I am sick, and I am whiter than I have ever been. I get whiter, and I get whiter. I get sicker and sicker. I never go to the doctor even when I am sick. We don’t have money, and we don’t have insurance, and I know doctors need them, but I don’t know how to get them. When I am sick I just lie on the couch until my mom makes me better, but this time she can’t make me better. My Pop tells her that you’d better get that girl to the doctor, that something is wrong. My mom tells my dad that she doesn’t care if we have money or not. She tells him that she doesn’t care if we have insurance or not. She tells him to go get a job and get some insurance because she, by God, is taking me to the doctor.
But the doctor says it is just a five-day virus and that my mom doesn’t need to worry. It will go away.
But it doesn’t. It’s been three more days, and I am getting sicker and whiter. I can’t do anything. I can’t play. I can’t watch television. I can’t do anything. I can lie on the couch. I am so sick and so white. My mom says that doctor was a quack. She says some other things that I can’t tell you because I am not allowed to swear. She takes me to another doctor.
I don’t go home. I go to the hospital.
This doctor says it is not a virus and that it will not go away. He says it is something called peritonitis. He says it is an infection of something about my stomach. I don’t understand. I don’t understand, and I am too tired to try. He says that if my mom hadn’t brought me in today, well Mrs. Wadley, you may have lost your daughter. You are lucky you got her here when you did.
I am in this hospital bed for two weeks. The nurses always come in with shots. They say it is penicillin. They say it is medicine that will make me feel better. They give me shots in my butt when I am awake and when I am asleep. For two weeks I get shots in my butt over and over and over, every six hours I get these shots, all the time I am here. I cannot sleep because I have to get shots. My butt is sore, and I am tired, and I want to go home. But my mom stays with me all the time, so I am not scared. Also, I am feeling bad because I itch and my face is big and I am getting red all over my body. The doctor says I am allergic to the shots, but I have to get them so I won’t be dead.

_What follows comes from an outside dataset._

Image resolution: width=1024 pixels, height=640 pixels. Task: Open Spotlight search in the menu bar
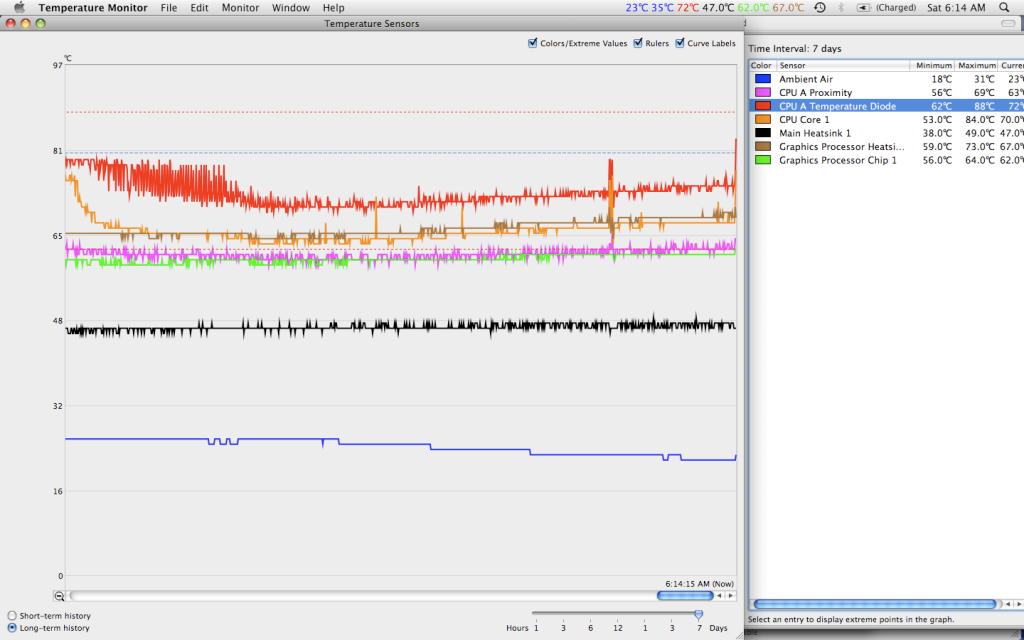pyautogui.click(x=1003, y=8)
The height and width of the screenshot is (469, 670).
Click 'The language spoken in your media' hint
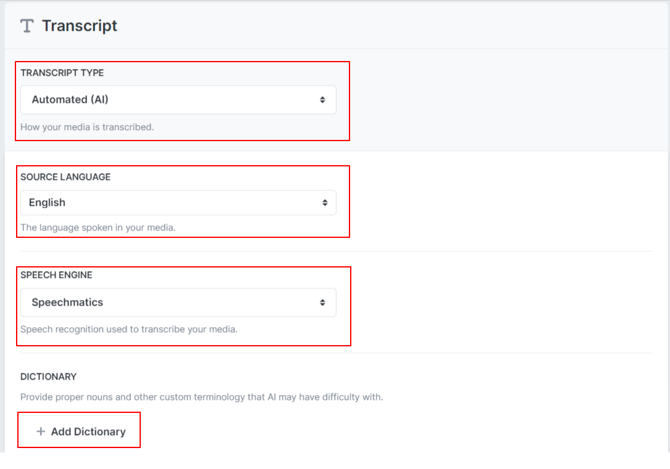[98, 228]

And I am not dead. The doctor makes me better. And I am excited because school starts very soon, in just a couple weeks my mom says. I like school. This is my first time in school. I practice spelling my name over and over when my mom drives me on the first day. I am so nervous I will forget how to spell my name. And I get my school pictures. But I don’t like them because I look bad. My mom says it has only been three weeks since I got out of the hospital, so not to worry about my droopy eyes and runny nose. She says they are the most beautiful pictures she has ever seen.
There is a beauty pageant at school. My mom and dad think it would be great fun for me to participate since mostly I was in the hospital and in bed all the end of summer, since I didn’t get to play or do anything fun. I have never been in a beauty pageant before. I am excited. I think I will like it.
Mostly, though, I can tell that I am not pretty like the other girls. They are all pretty and happy and smiling. They did not have to go to the hospital. They did not have all those shots or that bad thing in their stomach. They are not white or sick or tired. But I don’t even care. I don’t care because I am on stage in my beautiful pink princess dress. I am on stage, and my mom says that I am special, and I am beautiful, and that that is what’s important. She says not to worry about not winning the pageant. She says I already am a winner. She says I am a winner, because I am alive.